A windsport is any type of sport which involves wind-power, often involving a non-rigid airfoil such as a sail or a power kite. The activities can be land-based, on snow, on ice or on water. Windsport activity may be regulated in some countries by aviation/maritime authorities if they are likely to interfere with other activities. Local authorities may also regulate activity in certain areas, especially on crowded beaches and parks.
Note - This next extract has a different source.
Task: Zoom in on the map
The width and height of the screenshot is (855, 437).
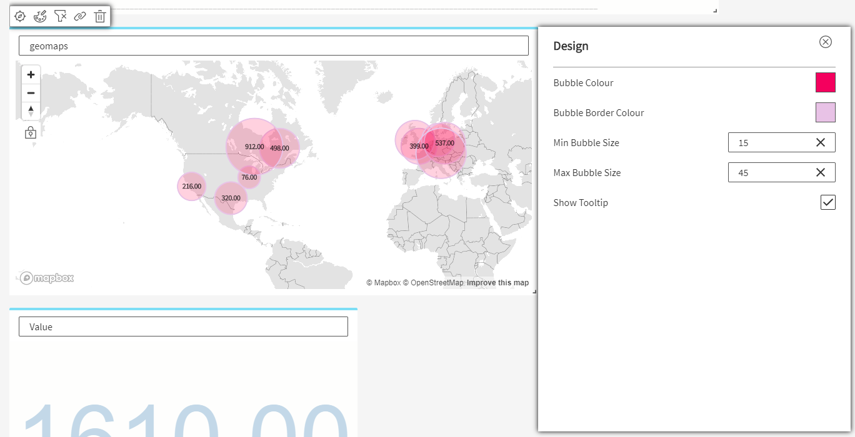Action: click(x=31, y=75)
- Ice boating - using a masted sail attached to a vessel with skates
- Kite boating - sailing a boat in displacement or planing mode using a kite
- Kite landboarding - using a power kite with a wheeled board while standing
- Kite buggy - using a wheeled buggy with seats attached to a power kite
- Kite flying - flight of a small airfoil by a standing ground operator using 1-4 flying lines
- Kite skating - as for kite jumping but while using specialized skates
- Kiteboarding - using a surfboard attached to a power kite
- Land sailing - a masted sail attached to a land vehicle - see also land yacht
- Sailing - navigating a boat with sail attached to a mast
- Snowkiting - skiing/snowboarding under the power of a kite
- Windsurfing - sailing using a masted sail attached via a gimbal to a surfboard
- Wing foiling or wingsurfing is a surface watersport where a rider uses a lightweight wing on a surf board with a hydrofoil.

==Air sports==
The following air sports are not classed as windsports because in these the participants actually leave the ground for long periods and many do not use the wind:
- Gliding - use of vertically moving air to keep an aircraft aloft
- Hang gliding - use of vertically moving air to keep aloft an aircraft with a flexible wing
- Microlighting - flying a hang glider with an engine (also see ultralight aircraft)
- Parachuting (skydiving) and base jumping - controlled descent of the operator under a large flexible canopy
- Paragliding - soaring under a parachute canopy
- Parasailing - hanging under a paraglider towed by a vehicle (boat, car, or snowmobile) in order to ascend (usually over water)
- Hot air ballooning - a balloon you ride which uses fire to go up and wind to stay afloat
- Paramotoring - a motor vehicle attached with a parachute which can hang into the air for hours and can also be used as a vehicle to cross countries or jumping to an island. It is self-controllable, and you may need the permission of the local government to fly over an area.